Antitumor drugs can be classified into two groups; cell cycle phase nonspecific (type I) and specific (type II) drugs. The cytotoxic activity of type I drugs depends on the time-concentration product (AUC), whereas that of type II drugs is time-dependent. Therefore, not only the AUC in the target organ, but also the exposure time is an important factor for evaluating the efficiency of any delivery system for antitumor drugs. In the present study, we examined the factors governing the cytotoxicity of drugs in tumors based on a hybrid perfusion model. It is suggested that the increase in tumor tissue binding of drug results in an increased unbound drug mean residence time (MRTT,U), leading to the increased activity of type II drugs. In contrast, the cytotoxic activity of type I drugs is unaffected by the alteration in the tissue binding since the intracellular AUC defined for unbound drugs (AUCT,U) is unaffected by the extent of drug binding. We also found that the symmetrical increase in the permeability-surface area products (PS) for drug influx (PSinf) and efflux (PSeff) across the tumor plasma membrane results in the unaltered and reduced antitumor activity for the type I and type II drugs, respectively, due to the unaltered AUCT,U and to the reduced MRTT,U. The kinetic analysis suggests that the increase in PSinf/PSeff ratio results in the increased cytotoxic activity of both type I and type II drugs.

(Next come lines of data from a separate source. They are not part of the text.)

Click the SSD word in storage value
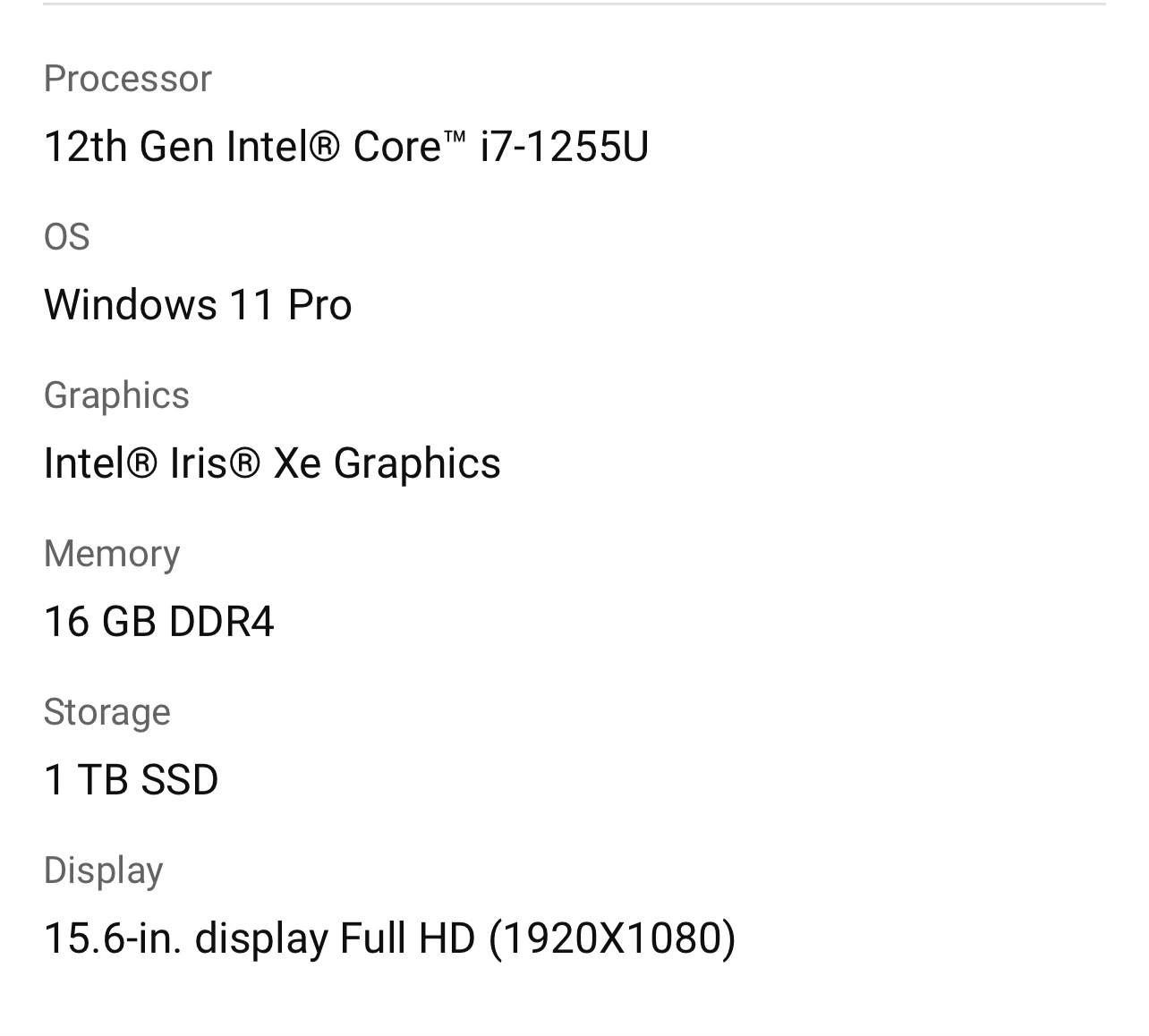This screenshot has width=1149, height=1036. coord(180,779)
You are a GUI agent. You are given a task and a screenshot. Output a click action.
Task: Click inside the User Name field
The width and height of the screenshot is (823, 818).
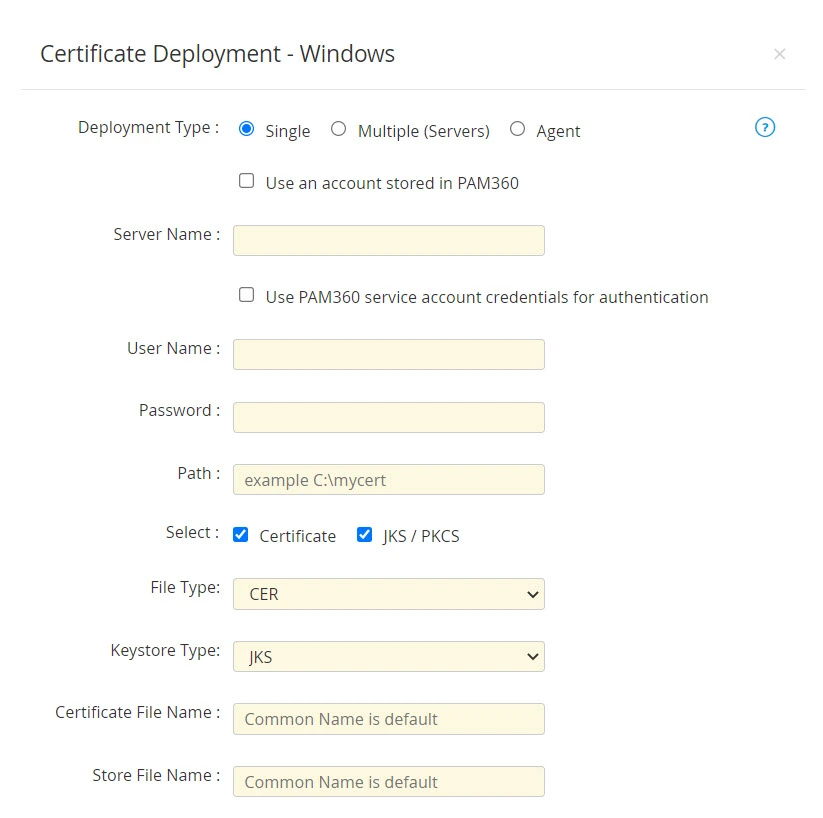(x=388, y=354)
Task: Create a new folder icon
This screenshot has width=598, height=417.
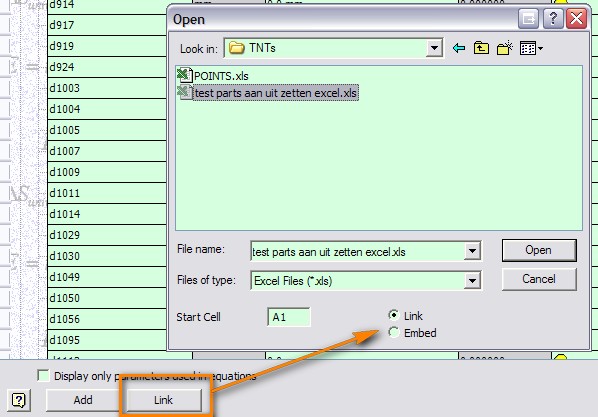Action: click(x=505, y=48)
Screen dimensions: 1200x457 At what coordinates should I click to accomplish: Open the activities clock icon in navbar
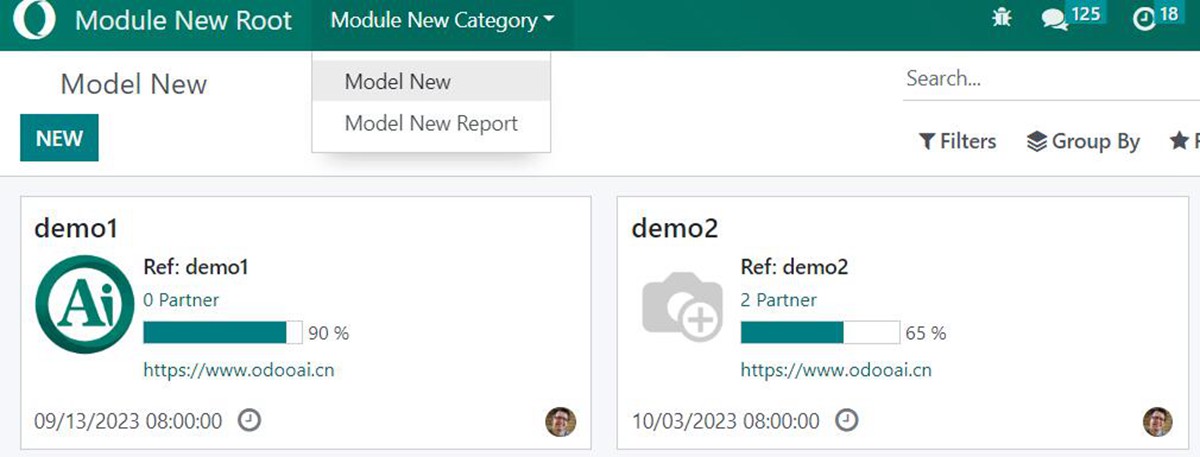(1144, 20)
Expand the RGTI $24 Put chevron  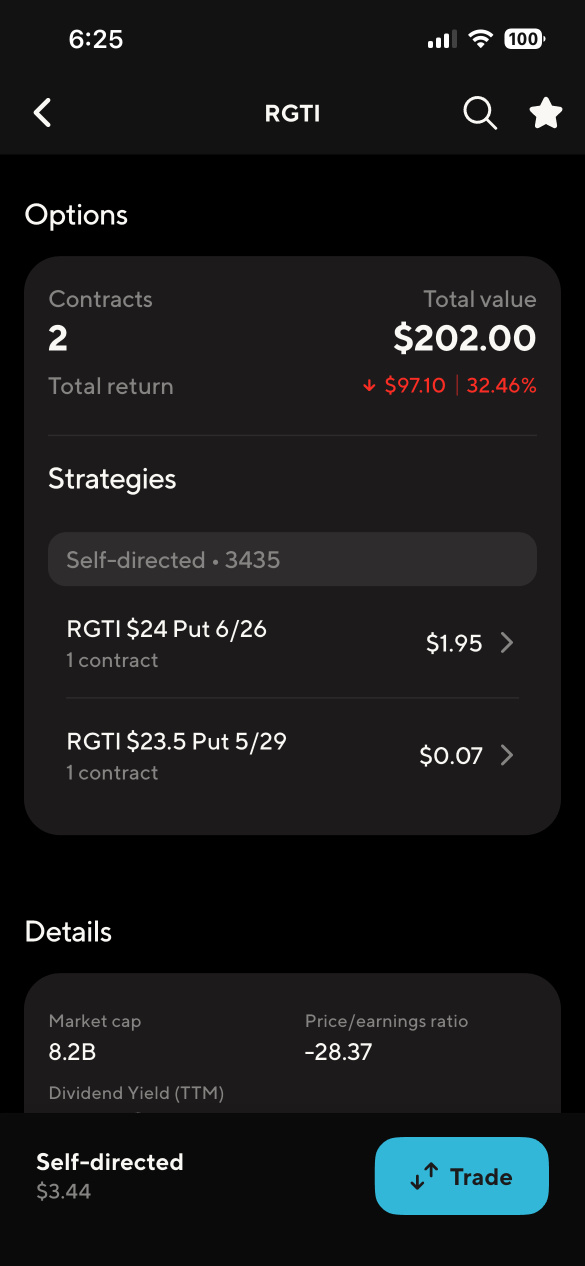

Collectively, optimization of the antitumor activity can be attained by increasing the tissue binding for type II drugs and by increasing PSinf and/or by decreasing PSeff type I and type II drugs. The present simulation study was carried out by considering the pharmacodynamic features of antitumor drugs and was a method of predicting how the antitumor activity may change on altering each process (tissue binding and membrane permeability for the influx and efflux processes) which governs the characteristics of drug distribution to tumors.